Screenshot grounding data

============

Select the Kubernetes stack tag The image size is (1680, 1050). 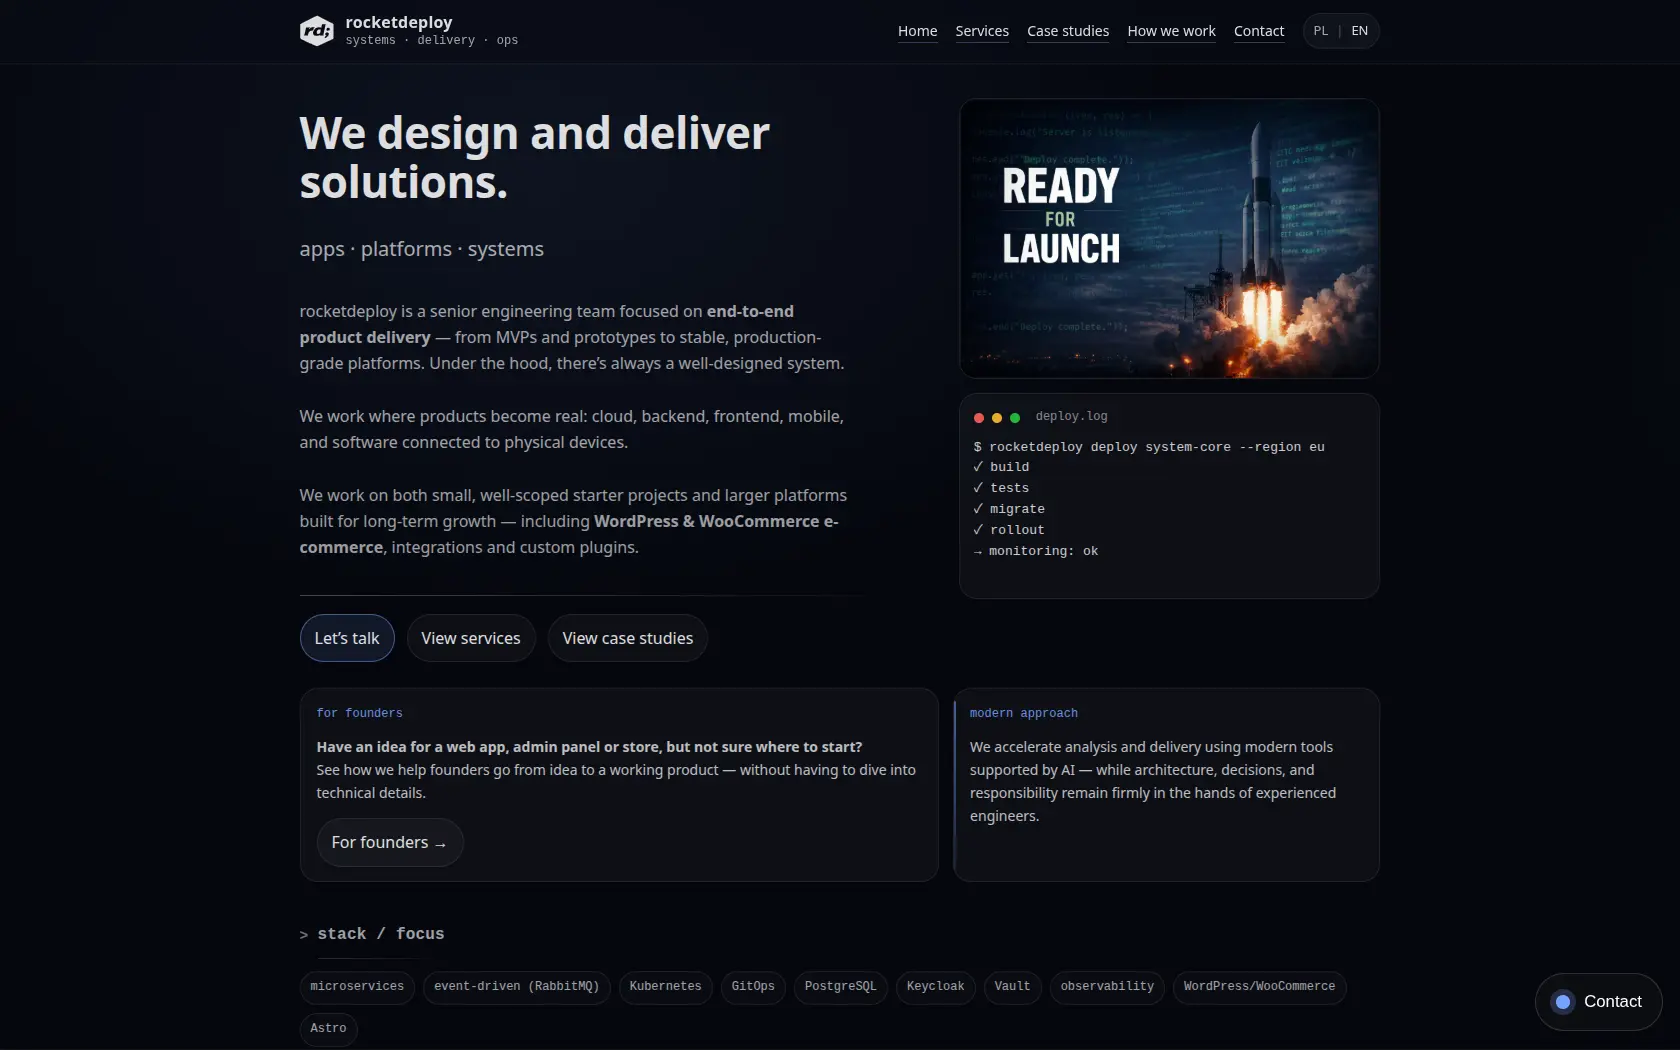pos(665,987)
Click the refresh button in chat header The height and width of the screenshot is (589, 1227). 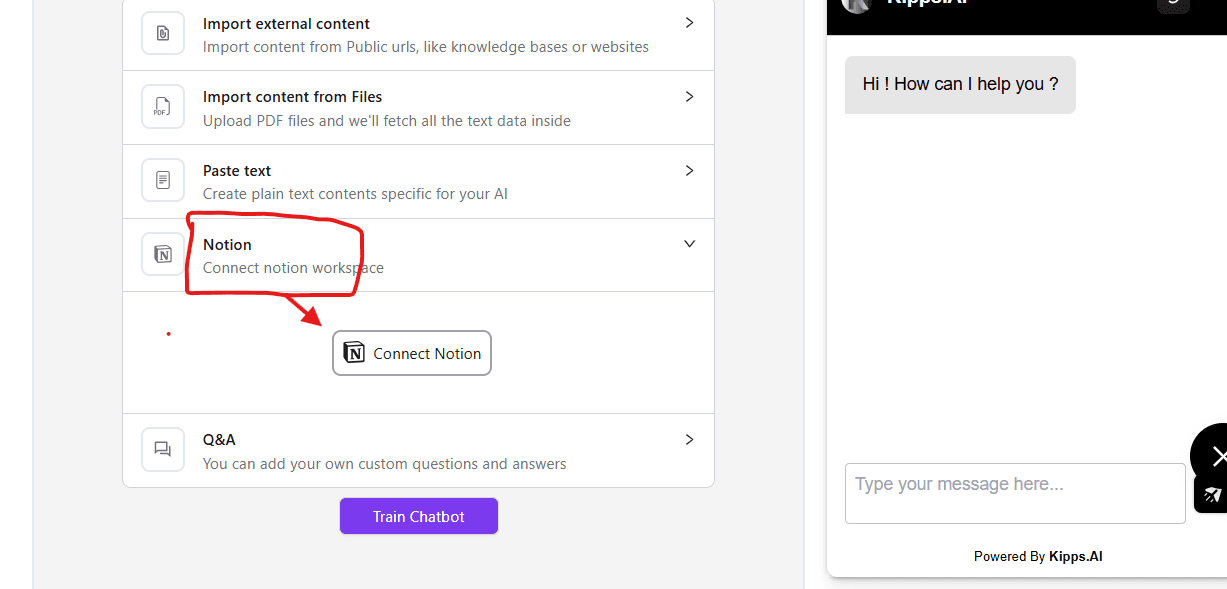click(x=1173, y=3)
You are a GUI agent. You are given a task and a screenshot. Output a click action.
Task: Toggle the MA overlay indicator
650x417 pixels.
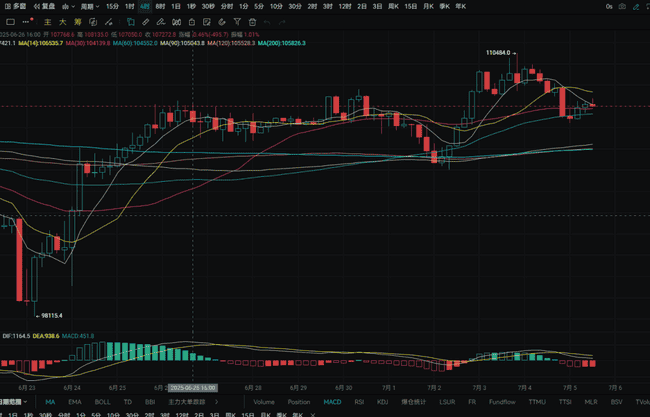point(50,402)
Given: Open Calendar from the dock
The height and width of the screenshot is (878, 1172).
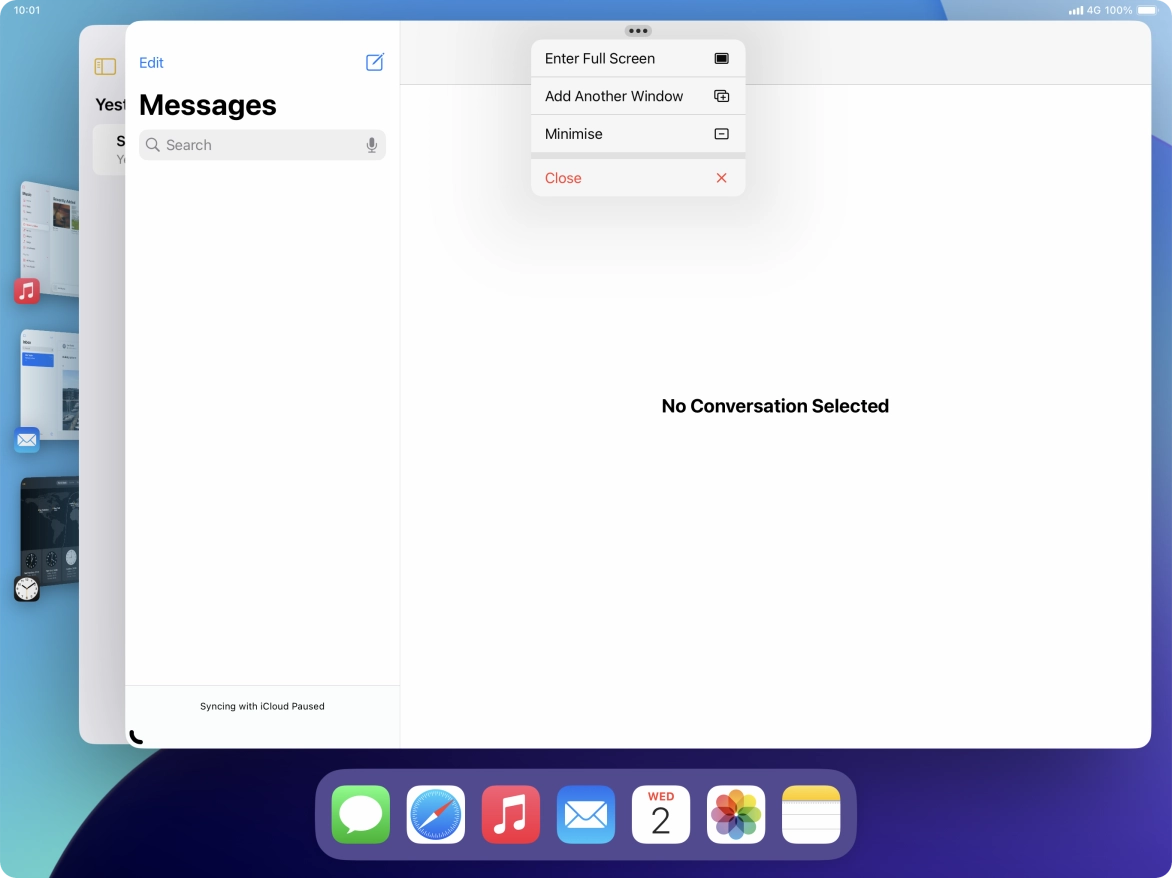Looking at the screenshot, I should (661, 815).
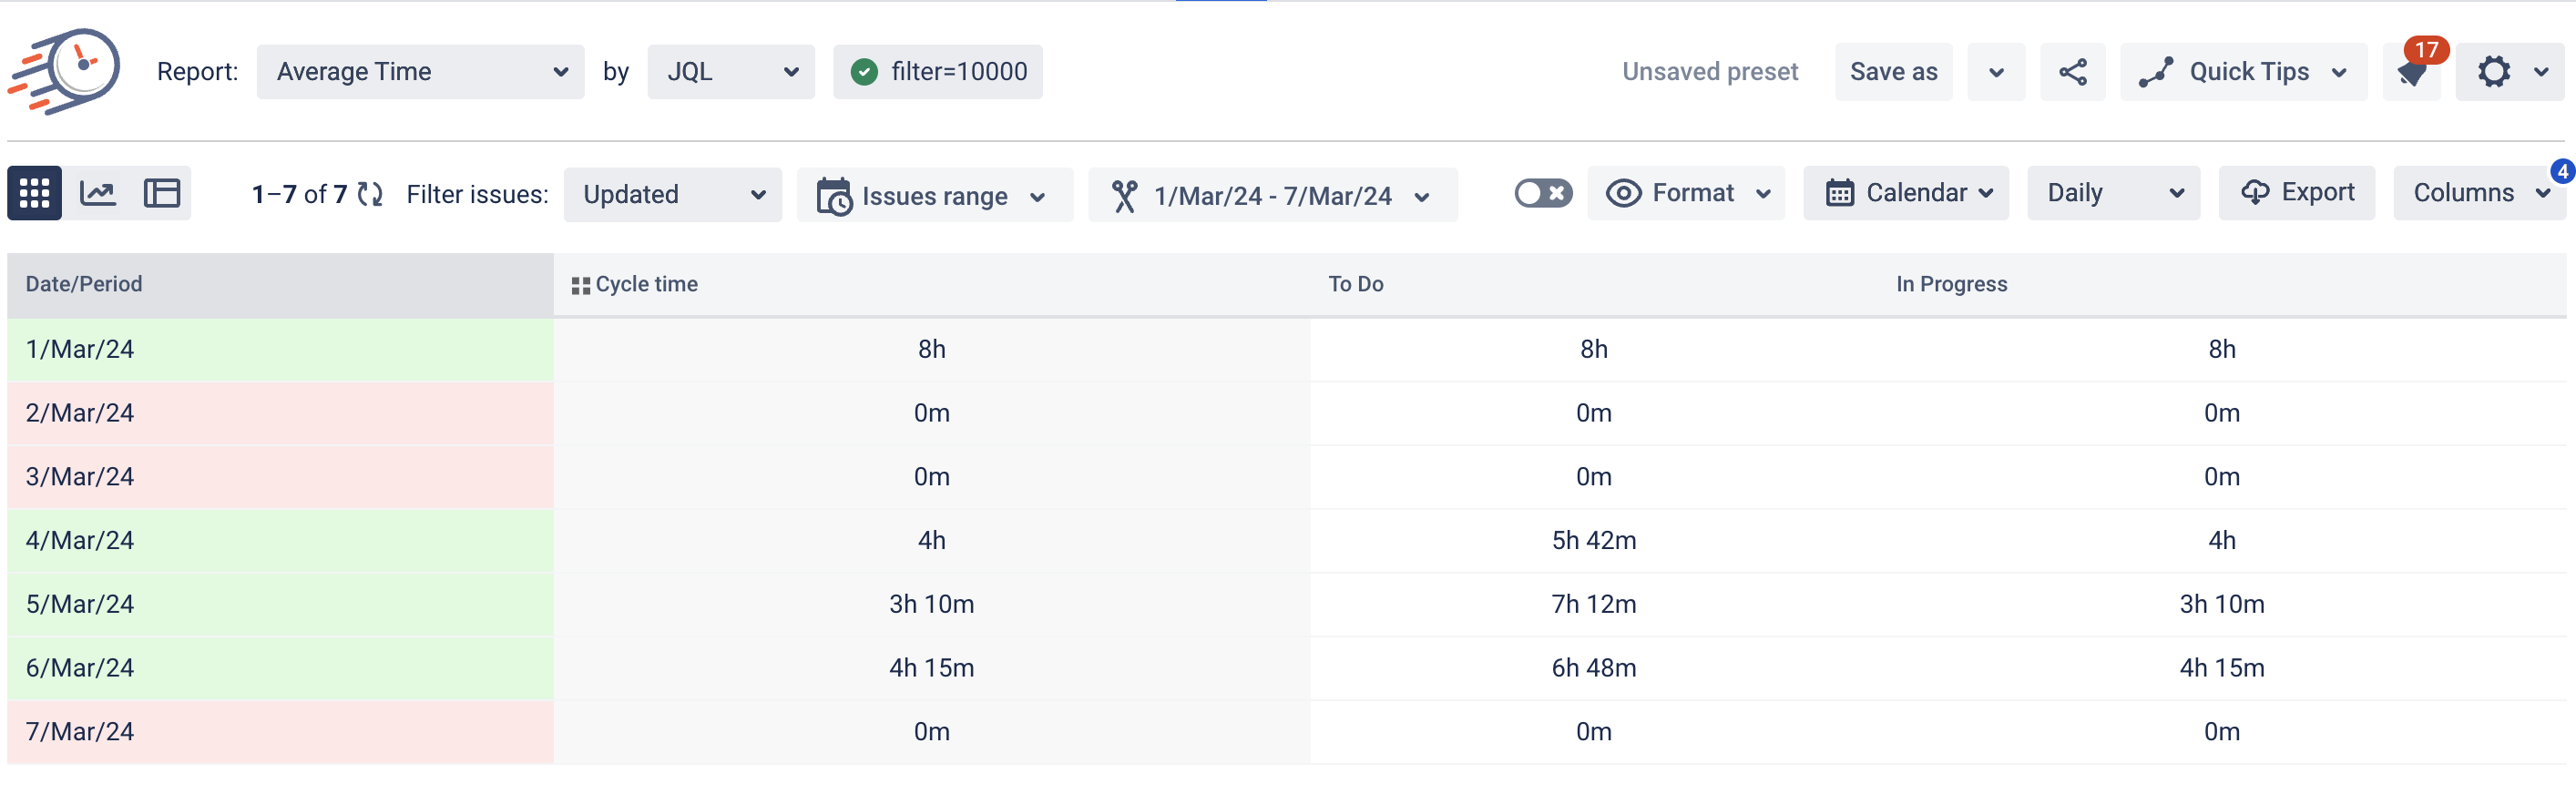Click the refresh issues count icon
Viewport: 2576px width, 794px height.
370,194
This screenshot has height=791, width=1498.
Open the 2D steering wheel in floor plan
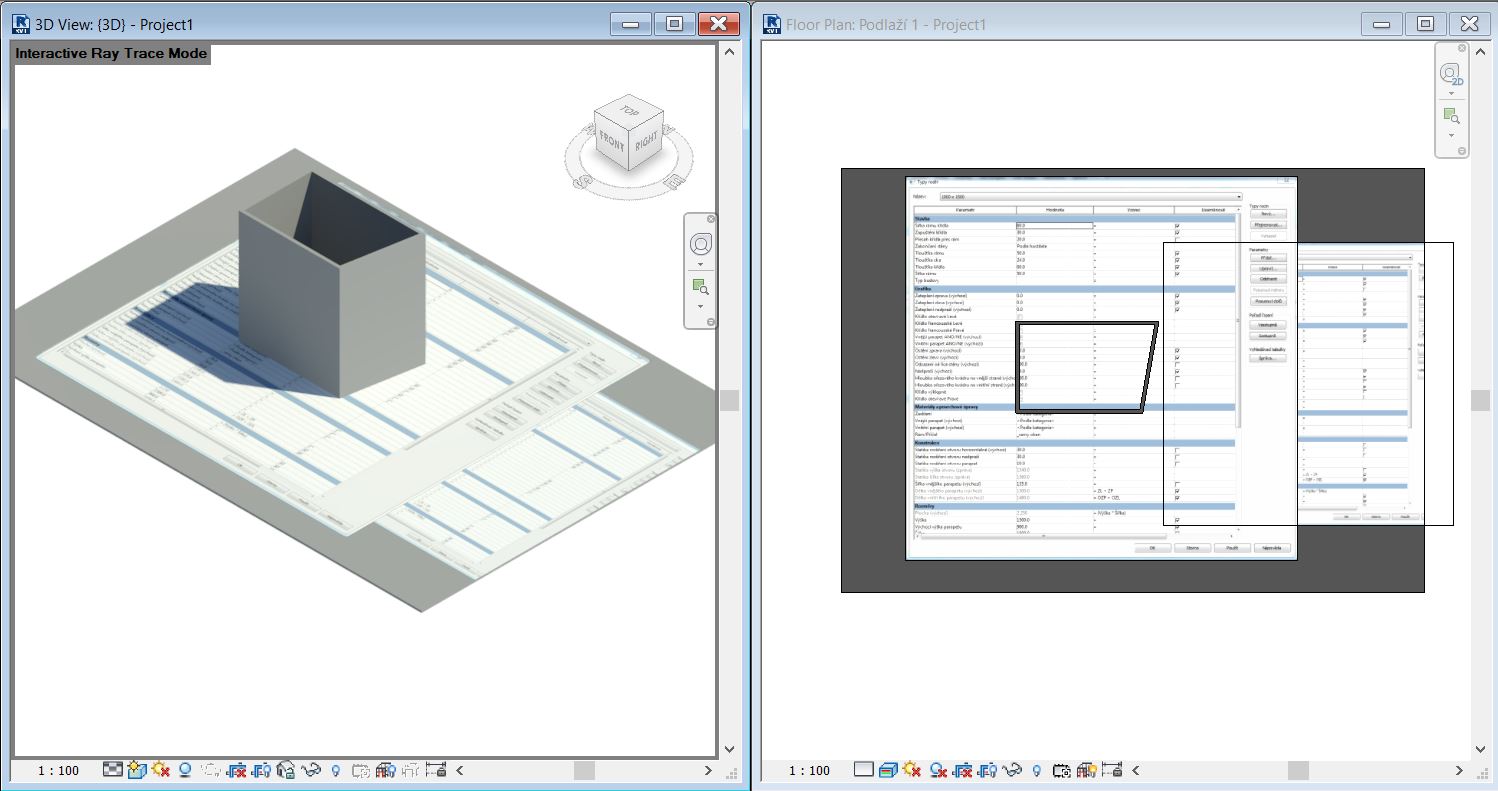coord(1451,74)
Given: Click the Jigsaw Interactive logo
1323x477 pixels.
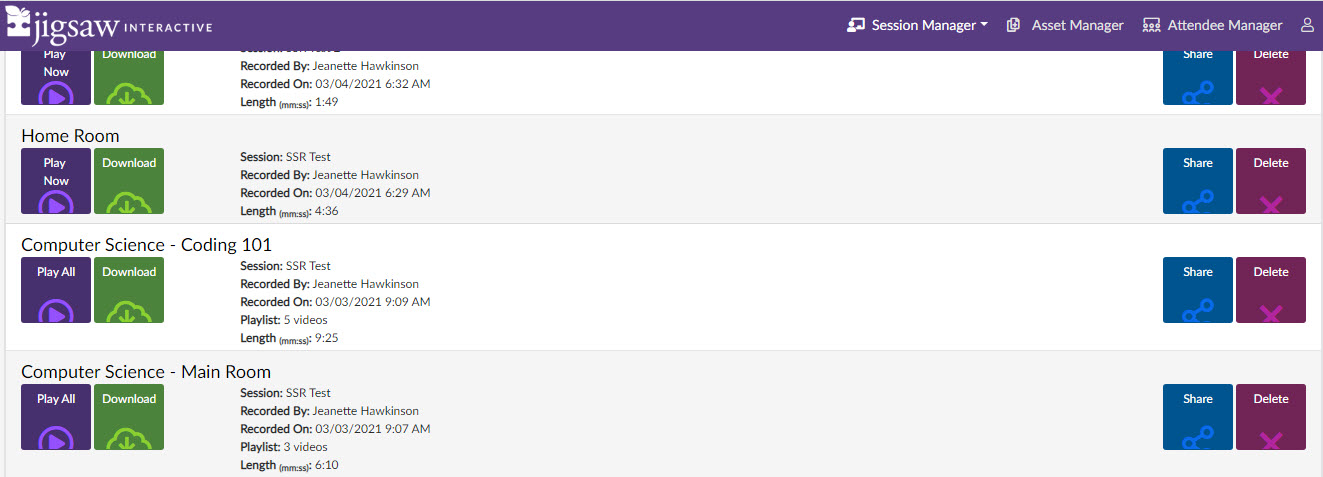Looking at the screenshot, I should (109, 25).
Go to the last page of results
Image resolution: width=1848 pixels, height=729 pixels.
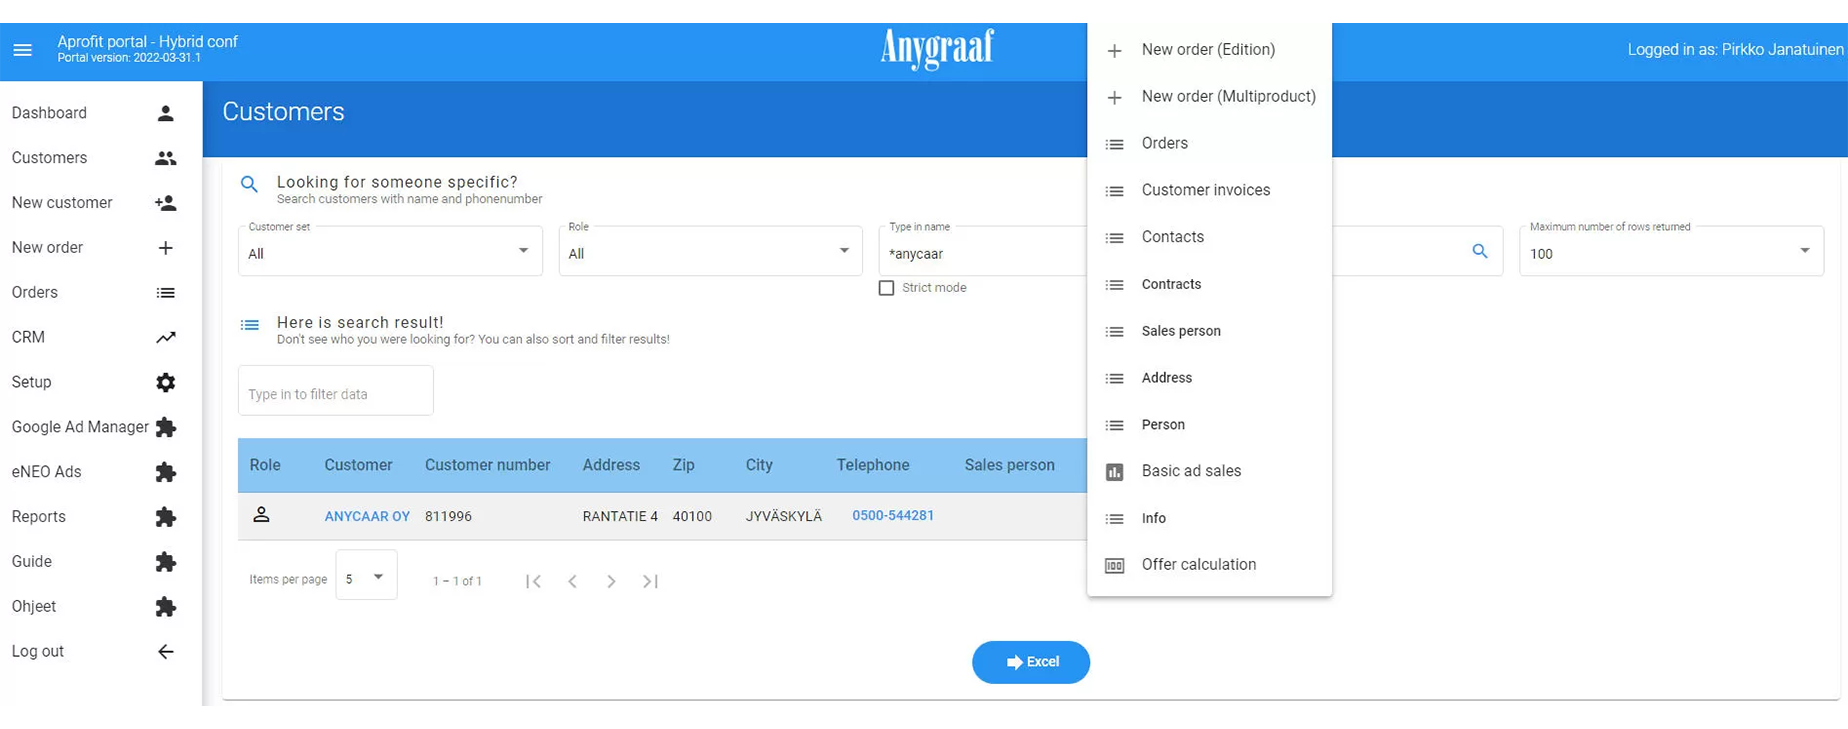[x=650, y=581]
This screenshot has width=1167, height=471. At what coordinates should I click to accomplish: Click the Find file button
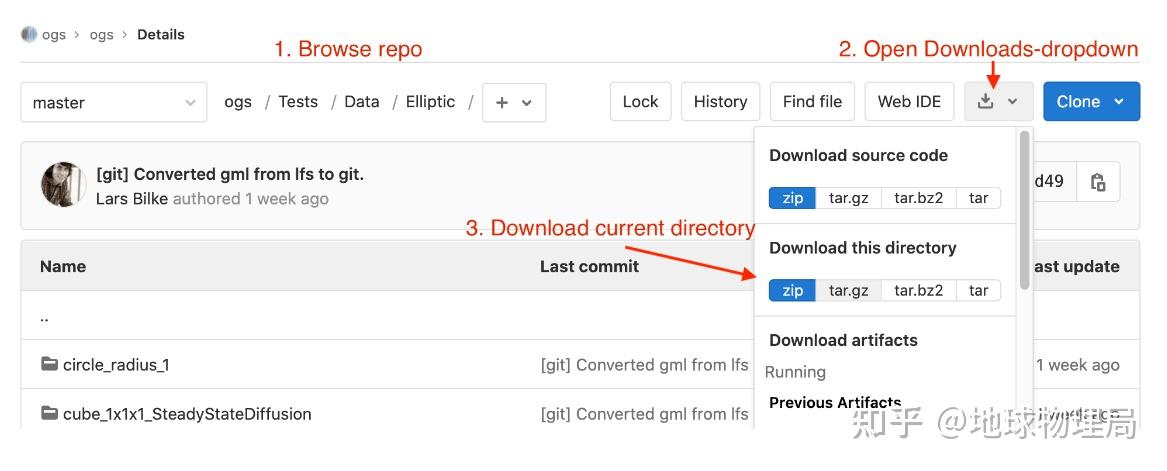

============

-- Requirement --
Using the data above, retype exactly the lines from the line with "Given: Open Calendar from the dock" to the line with "This screenshot has height=791, width=1498.", inclusive. No pictures and nothing else.

-- Output for this exercise --
Given: Open Calendar from the dock
The height and width of the screenshot is (878, 1172).
Looking at the screenshot, I should (661, 815).
Click the refresh issues count icon
Viewport: 2576px width, 794px height.
370,194
This screenshot has height=791, width=1498.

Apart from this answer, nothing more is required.